**任务 A**
判断以下三种说法是否与阅读文本相符，每项回答“是”或“否”，并原样引用文本中起决定作用的词句：(i) 在CBOW模型中，根据上下文的单词来判断中间词；(ii) 矩阵W1的维度为V * N；(iii) 示例中把C设为3。
**任务 B**
请从阅读文本中抄写一段：从含有“其中V为单词数，N为单词向量维数。”的词句开始，到“np.random.seed(random_seed)”之后结束。

**阅读文本**
--------

吴恩达团队NLP C2_W4_Assignment

吴恩达团队NLP

字数统计: 862阅读时长: 4 min

 2021/08/08   Share

吴恩达团队NLP C2_W4_Assignment

任务：计算单词嵌入并用于情感分析

Part1：The Continuous bag of words model（CBOW）

在这个模型下，我们给出上下文的单词，并尝试判断中间词。

如有个字符串为：I am happy because I am learning

我们设C = 2 ，当我们要预测happy时，则：

𝐶 words before: [I, am]
𝐶 words after: [because, I]

模型结构图如下：

其中$\bar x$为：

公式如下：

$\begin{align} h &= W_1 \ X + b_1 \\ a &= ReLU(h) \\ z &= W_2 \ a + b_2 \\ \hat y &= softmax(z) \\\end{align}$

1.1 初始化模型

我们将初始化W1, W2矩阵和b1, b2向量：

W1：N * V
W2：V * N
b1：N * 1
b2：V * 1

其中V为单词数，N为单词向量维数。

def initialize_model(N,V, random_seed=1):
    '''
    Inputs: 
        N:  dimension of hidden vector 
        V:  dimension of vocabulary
        random_seed: random seed for consistent results in the unit tests
     Outputs: 
        W1, W2, b1, b2: initialized weights and biases
    '''
    
    np.random.seed(random_seed)

--------

**可用数据**

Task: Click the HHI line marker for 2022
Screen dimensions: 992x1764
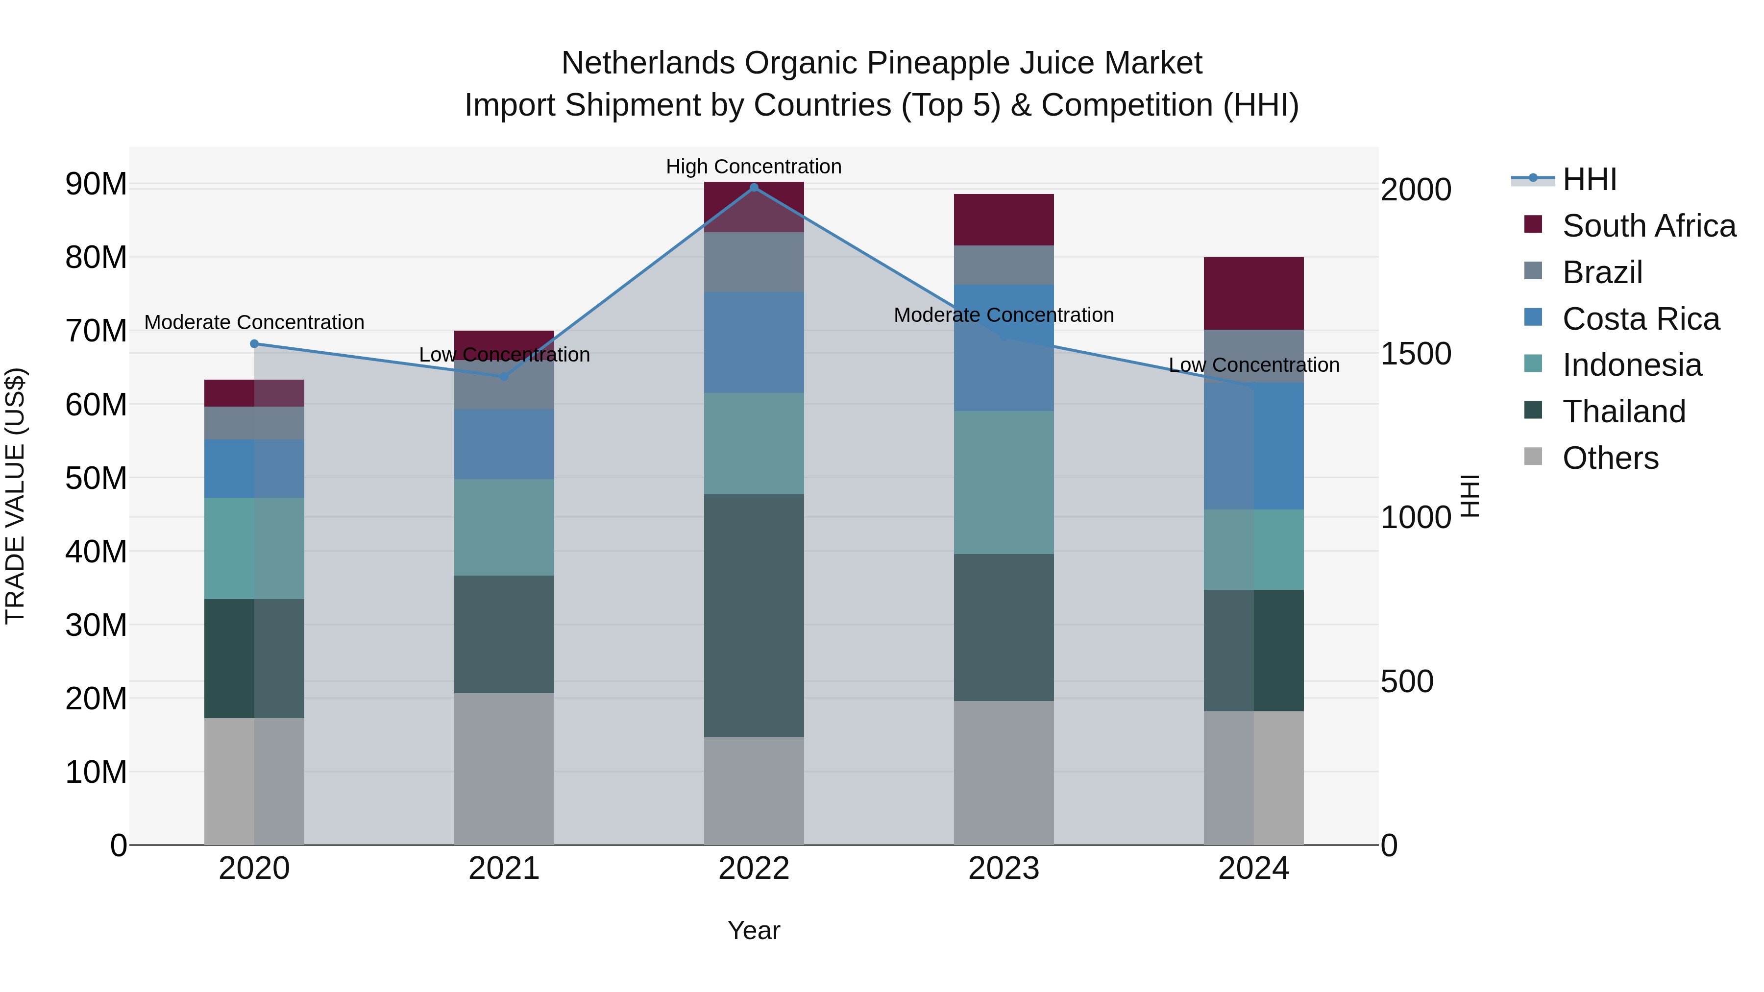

--------

**完整答案 A**
(i) 是——“在这个模型下，我们给出上下文的单词，并尝试判断中间词。”
(ii) 否——“W1：N * V”
(iii) 否——“我们设C = 2”

**完整答案 B**
其中V为单词数，N为单词向量维数。

def initialize_model(N,V, random_seed=1):
    '''
    Inputs: 
        N:  dimension of hidden vector 
        V:  dimension of vocabulary
        random_seed: random seed for consistent results in the unit tests
     Outputs: 
        W1, W2, b1, b2: initialized weights and biases
    '''
    
    np.random.seed(random_seed)